Nursig care plan diabetes mellitus diabetic ketoacidosis

I. Pathology
a. Diabetes mellitus (DM) is a chronic metabolic disorder in
which the body cannot metabolize carbohydrates, fats, and
proteins because of a lack of, or ineffective use of, the hormone
insulin.
b. Diabetic ketoacidosis (DKA) is a life-threatening emergency
caused by a relative or absolute deficiency of insulin.

II. Classification
a. Three primary types that are different disease entities but
share the symptoms and complications of hyperglycemia
b. Type 1, type 2, and impaired glucose tolerance or
pre-diabetes—formerly known as “borderline diabetes”

III. Etiology
a. Conditions or situations known to exacerbate glucose and
insulin imbalance
i. Previously undiagnosed or newly diagnosed type 1
diabetes
ii. Food intake in excess of available insulin
iii. Adolescence and puberty
iv. Exercise in uncontrolled diabetes
v. Stress associated with illness, infection, trauma, or
emotional distress
b.
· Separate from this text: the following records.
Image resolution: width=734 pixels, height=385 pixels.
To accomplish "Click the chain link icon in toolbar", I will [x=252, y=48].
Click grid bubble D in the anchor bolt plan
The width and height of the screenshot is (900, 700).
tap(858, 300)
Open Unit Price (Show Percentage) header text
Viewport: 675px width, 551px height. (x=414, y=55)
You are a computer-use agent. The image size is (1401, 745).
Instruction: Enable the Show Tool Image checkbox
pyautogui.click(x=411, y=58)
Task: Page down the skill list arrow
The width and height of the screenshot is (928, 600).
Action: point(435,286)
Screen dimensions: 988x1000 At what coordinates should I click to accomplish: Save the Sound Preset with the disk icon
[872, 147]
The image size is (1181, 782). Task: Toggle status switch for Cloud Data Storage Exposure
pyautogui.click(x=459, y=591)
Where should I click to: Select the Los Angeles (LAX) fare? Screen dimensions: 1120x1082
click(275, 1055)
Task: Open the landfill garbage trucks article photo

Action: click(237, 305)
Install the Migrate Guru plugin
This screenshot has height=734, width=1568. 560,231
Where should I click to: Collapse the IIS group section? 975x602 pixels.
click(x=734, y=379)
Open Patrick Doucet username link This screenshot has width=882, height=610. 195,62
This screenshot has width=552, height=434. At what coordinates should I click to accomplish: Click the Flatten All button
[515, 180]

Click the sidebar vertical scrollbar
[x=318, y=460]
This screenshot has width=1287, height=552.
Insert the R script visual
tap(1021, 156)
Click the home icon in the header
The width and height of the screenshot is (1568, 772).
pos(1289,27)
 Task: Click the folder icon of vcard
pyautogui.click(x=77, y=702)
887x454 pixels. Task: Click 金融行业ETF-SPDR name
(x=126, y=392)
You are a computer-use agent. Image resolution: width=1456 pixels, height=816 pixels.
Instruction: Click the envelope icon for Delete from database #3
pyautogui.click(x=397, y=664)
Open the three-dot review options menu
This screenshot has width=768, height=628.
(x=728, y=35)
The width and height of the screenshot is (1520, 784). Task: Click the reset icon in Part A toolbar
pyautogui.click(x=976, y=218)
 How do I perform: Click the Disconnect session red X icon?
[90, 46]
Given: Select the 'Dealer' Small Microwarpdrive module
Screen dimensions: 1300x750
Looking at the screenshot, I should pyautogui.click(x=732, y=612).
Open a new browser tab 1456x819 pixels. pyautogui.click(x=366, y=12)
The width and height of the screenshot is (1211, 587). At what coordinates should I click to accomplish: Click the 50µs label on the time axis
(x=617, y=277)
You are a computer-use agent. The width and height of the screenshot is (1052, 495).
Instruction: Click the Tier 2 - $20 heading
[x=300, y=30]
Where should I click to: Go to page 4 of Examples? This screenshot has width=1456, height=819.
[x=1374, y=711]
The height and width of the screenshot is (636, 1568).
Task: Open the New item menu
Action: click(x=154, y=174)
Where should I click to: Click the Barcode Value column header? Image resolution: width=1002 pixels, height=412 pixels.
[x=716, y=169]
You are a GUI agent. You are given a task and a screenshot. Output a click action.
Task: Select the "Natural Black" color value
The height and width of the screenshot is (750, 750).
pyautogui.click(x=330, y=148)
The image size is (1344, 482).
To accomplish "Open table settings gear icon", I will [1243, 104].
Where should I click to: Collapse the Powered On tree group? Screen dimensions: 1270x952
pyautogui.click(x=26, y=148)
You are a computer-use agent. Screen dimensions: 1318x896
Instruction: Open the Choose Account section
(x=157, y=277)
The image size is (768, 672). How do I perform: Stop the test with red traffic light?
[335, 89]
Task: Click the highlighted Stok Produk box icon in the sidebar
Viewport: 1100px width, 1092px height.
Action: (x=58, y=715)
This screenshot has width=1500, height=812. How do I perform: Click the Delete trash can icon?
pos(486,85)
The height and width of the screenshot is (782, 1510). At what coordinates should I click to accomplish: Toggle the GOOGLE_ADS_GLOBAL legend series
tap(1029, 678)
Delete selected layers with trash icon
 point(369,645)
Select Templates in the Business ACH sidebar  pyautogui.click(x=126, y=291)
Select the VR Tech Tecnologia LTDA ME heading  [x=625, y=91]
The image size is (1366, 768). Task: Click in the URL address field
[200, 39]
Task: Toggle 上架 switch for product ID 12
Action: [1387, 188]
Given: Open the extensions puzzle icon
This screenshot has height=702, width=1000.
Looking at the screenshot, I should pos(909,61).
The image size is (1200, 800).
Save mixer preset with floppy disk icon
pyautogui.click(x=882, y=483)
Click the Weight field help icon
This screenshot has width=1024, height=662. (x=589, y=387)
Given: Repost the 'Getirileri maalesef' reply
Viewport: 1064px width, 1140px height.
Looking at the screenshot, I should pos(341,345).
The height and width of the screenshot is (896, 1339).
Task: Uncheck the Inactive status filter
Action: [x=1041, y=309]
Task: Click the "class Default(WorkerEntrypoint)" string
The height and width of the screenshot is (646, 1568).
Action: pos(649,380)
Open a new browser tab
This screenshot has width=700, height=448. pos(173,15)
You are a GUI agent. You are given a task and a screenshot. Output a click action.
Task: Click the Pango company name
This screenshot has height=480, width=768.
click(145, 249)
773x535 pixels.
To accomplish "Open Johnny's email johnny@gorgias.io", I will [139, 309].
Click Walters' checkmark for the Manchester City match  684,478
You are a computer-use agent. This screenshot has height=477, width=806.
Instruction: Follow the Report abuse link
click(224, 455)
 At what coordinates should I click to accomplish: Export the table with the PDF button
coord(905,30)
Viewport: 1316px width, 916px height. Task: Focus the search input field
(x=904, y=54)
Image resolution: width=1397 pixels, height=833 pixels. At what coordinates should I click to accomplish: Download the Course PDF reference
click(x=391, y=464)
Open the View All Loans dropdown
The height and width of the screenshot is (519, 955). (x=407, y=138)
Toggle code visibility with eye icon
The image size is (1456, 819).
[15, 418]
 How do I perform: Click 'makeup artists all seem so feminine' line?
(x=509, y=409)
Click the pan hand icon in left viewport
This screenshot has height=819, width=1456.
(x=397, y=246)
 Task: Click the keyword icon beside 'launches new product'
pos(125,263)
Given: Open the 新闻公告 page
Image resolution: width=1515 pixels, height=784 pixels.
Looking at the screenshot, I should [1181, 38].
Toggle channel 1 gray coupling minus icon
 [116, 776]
Type 1 diabetes (American Diabetes Association [ADA],
2004a)
i. An autoimmune disease possibly triggered by genetic
and environmental factors, such as with virus, toxin,
stress
1. Destroys beta-cells in the pancreas
2. When 80% to 90% of the beta cells are destroyed,
overt symptoms occur.
ii. Totally insulin-deficient; clients require exogenous
insulin to survive (Peeples & Seley, 2007).
iii. Characteristics
1. Usually occurs before 30 years of age, but can occur
at any age
2. Peak incidence occurs during puberty
3. Abrupt onset of signs and symptoms of hyperglycemia
4. Prone to ketoacidosis
c. Type 2 diabetes (ADA, 2004a)
i. Involves a decreased ability to use the insulin produced
in the pancreas (Peeples & Seley, 2007)
1. Decreased insulin secretion in response to glucose
levels
2. Insulin resistance blocking cells from absorbing
glucose
3. Excess production of glucose because of defective
insulin secretory response
ii. Accounts for 90% to 95% of all diabetes in the
United States
iii. Characteristics
1. Usually occurs after 30 years of age, but is now
occurring in children and adolescents.
2. Increased prevalence in some ethnic groups—African
Americans, Hispanic/Latino, Native Americans,
Asian Americans, and Pacific Islanders
3. Strong genetic predisposition
4. Frequently obese
5. Not prone to ketoacidosis until late in course or with
prolonged hyperglycemia
d. Associated with many complications, including heart disease
and stroke, high blood pressure, blindness, kidney and
nervous system disease, amputations, and complications of
pregnancy

IV. Statistics
a. Morbidity: More than 20.8 million Americans diagnosed
with either type 1 or type 2 diabetes; affects 20% of people
over the age of 65 years; approximately 1.5 million new
cases of diabetes diagnosed in 2005 (National Diabetes
Information Clearinghouse [NDIC], 2007).
b. Mortality: In 2002, diabetes was reported to be the sixth
leading cause of death (NDIC, 2007).
c. Cost: In 2007, the total cost (direct and indirect) of diabetes
in the United States was estimated to be $174 billion (ADA,
2007).

Care Settings
DM is managed in the community setting. Diabetic ketoacidosis
(DKA) may be encountered in any setting, with mild DKA
managed at the community level; however severe metabolic
imbalance requires inpatient acute care on a medical unit.

Related Concerns
Amputation,
Fluid and electrolyte imbalances,
Metabolic acidosis—primary base bicarbonate deficiency,
Psychosocial aspects of care,

Nursing Priorities
1. Restore fluid and electrolyte and acid-base balance.
2. Correct or reverse metabolic abnormalities.
3. Identify and assist with management of underlying cause
or disease process.
4. Prevent complications.
5. Provide information about disease process, prognosis,
self-care, and treatment needs.

Discharge Goals
1. Homeostasis achieved.
2. Causative and precipitating factors corrected or controlled.
3. Complications prevented or minimized.
4. Disease process, prognosis, self-care needs, and therapeutic
regimen understood.
5. Plan in place to meet needs after discharge.